Study text
Author Archives: justsomewifie

Kerala is India’s Tippler Country

I read in a bbc article that Keralans have the highest consumption of booze in India. The sale of alcohol is a strictly controlled state monopoly.  But the state alcohol shops are open long hours 7 days a week.  There is always a queue outside.  I have also seen quite a few “toddy huts” on my travels.  Toddy is the local homemade tipple. It is fermented coconut sap. They tap the tree trunk near the top and put a little pot to collect the sap.  In the early evening, they climb the tree to collect it. I don’t think I shall bother trying it.

Work to be completed
Reproduce the post about drinking in Kerala word for word, from "Author Archives: justsomewifie" up to and including "bother trying it.".

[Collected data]
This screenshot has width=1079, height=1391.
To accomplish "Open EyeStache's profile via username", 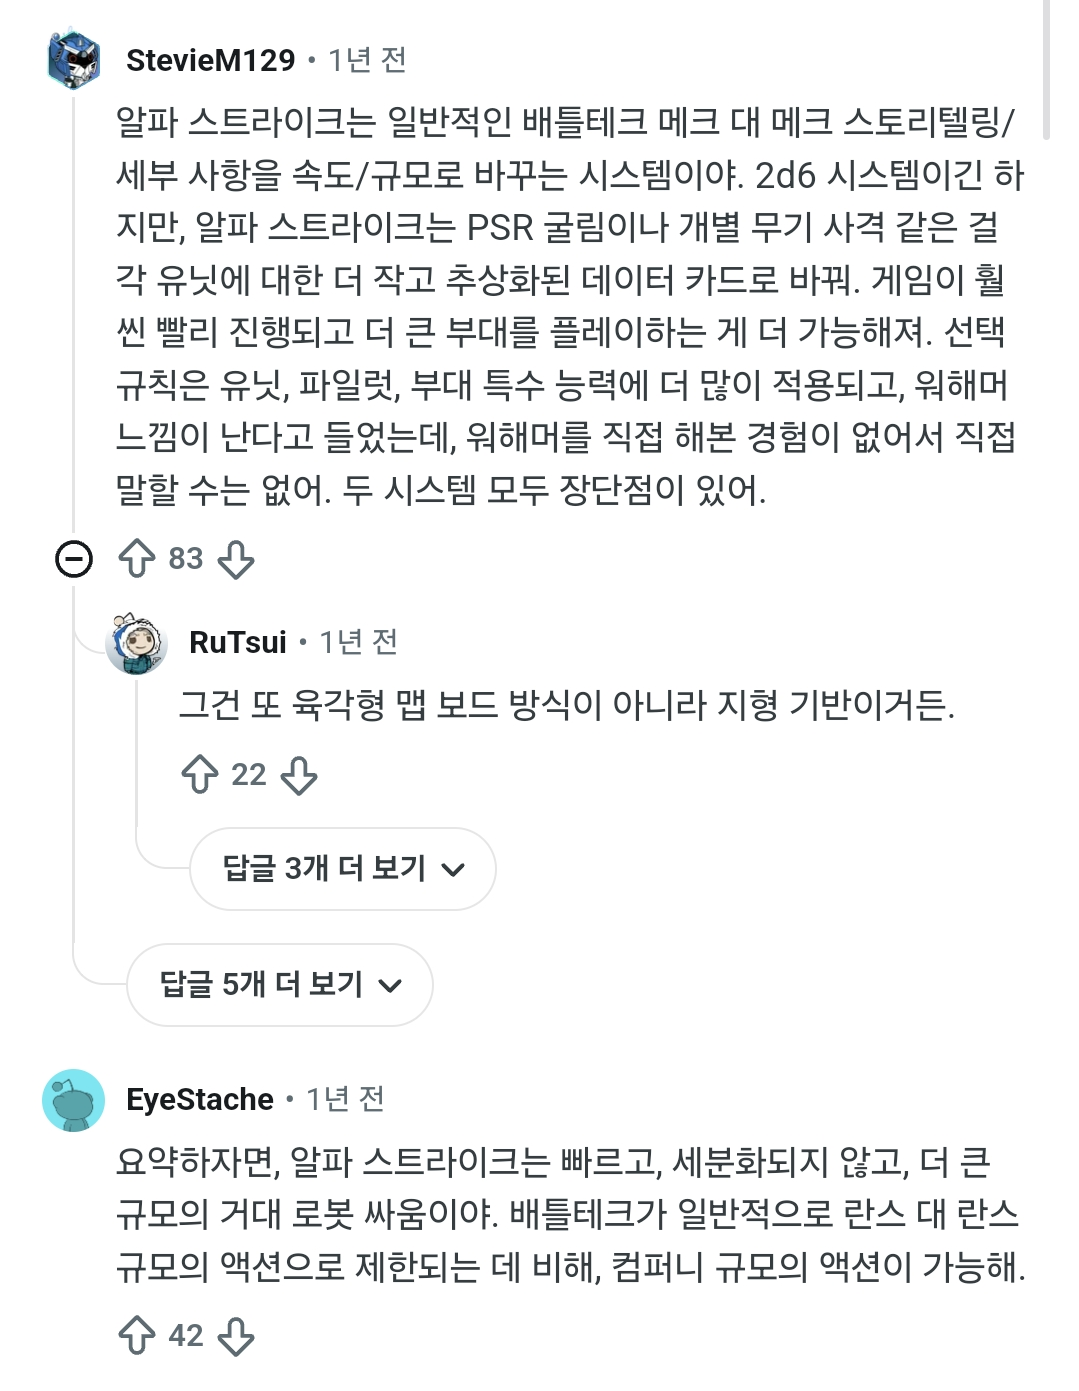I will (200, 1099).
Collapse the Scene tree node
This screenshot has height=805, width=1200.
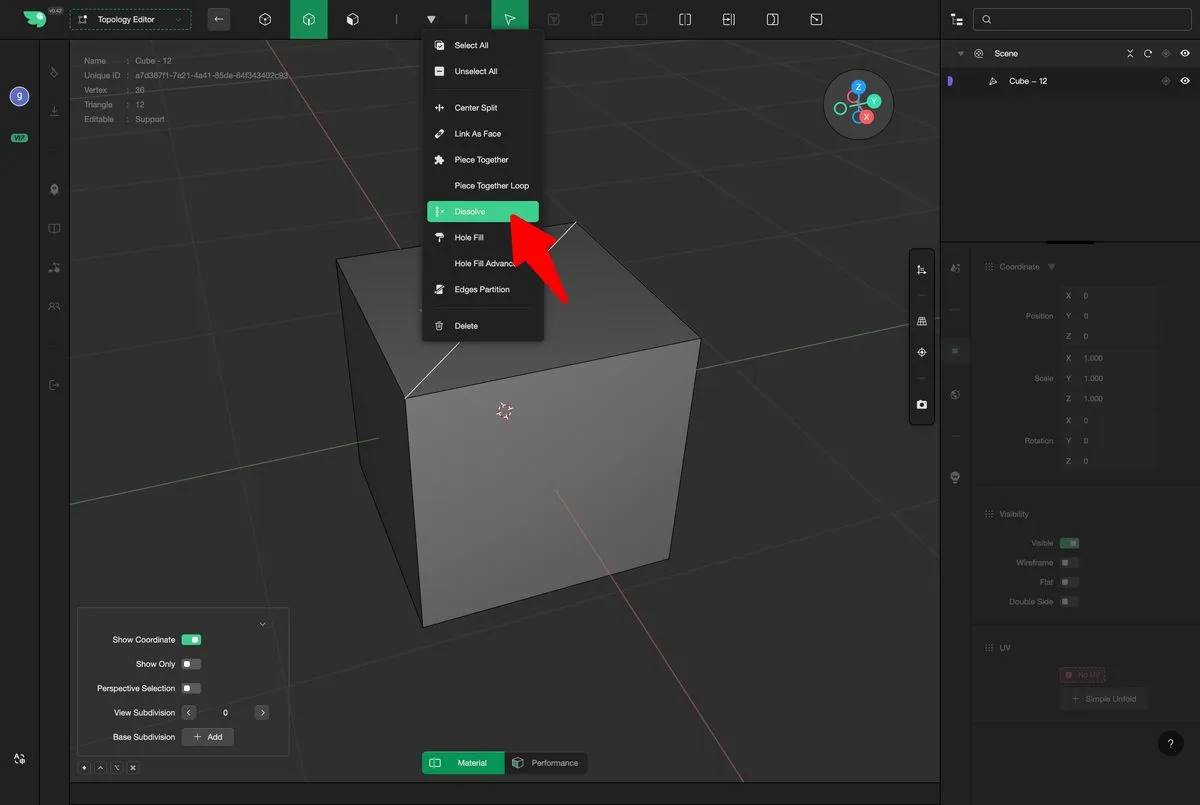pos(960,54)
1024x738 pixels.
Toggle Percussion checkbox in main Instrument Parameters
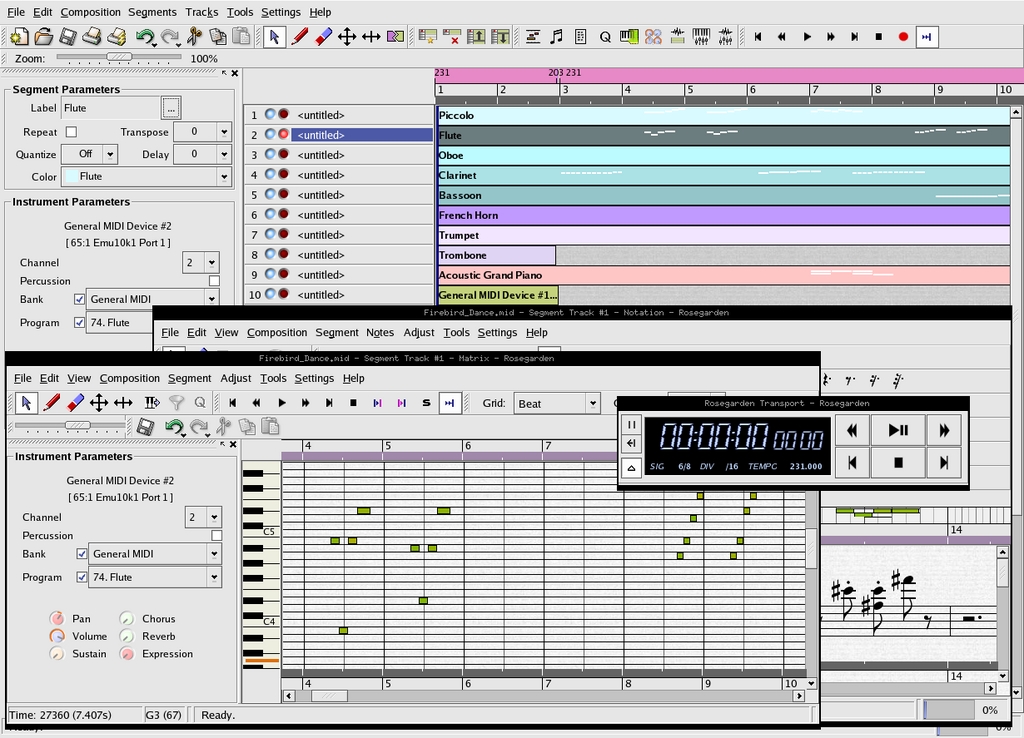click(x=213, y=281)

Your solution
Author Archives: justsomewifie

Kerala is India’s Tippler Country

I read in a bbc article that Keralans have the highest consumption of booze in India. The sale of alcohol is a strictly controlled state monopoly.  But the state alcohol shops are open long hours 7 days a week.  There is always a queue outside.  I have also seen quite a few “toddy huts” on my travels.  Toddy is the local homemade tipple. It is fermented coconut sap. They tap the tree trunk near the top and put a little pot to collect the sap.  In the early evening, they climb the tree to collect it. I don’t think I shall bother trying it.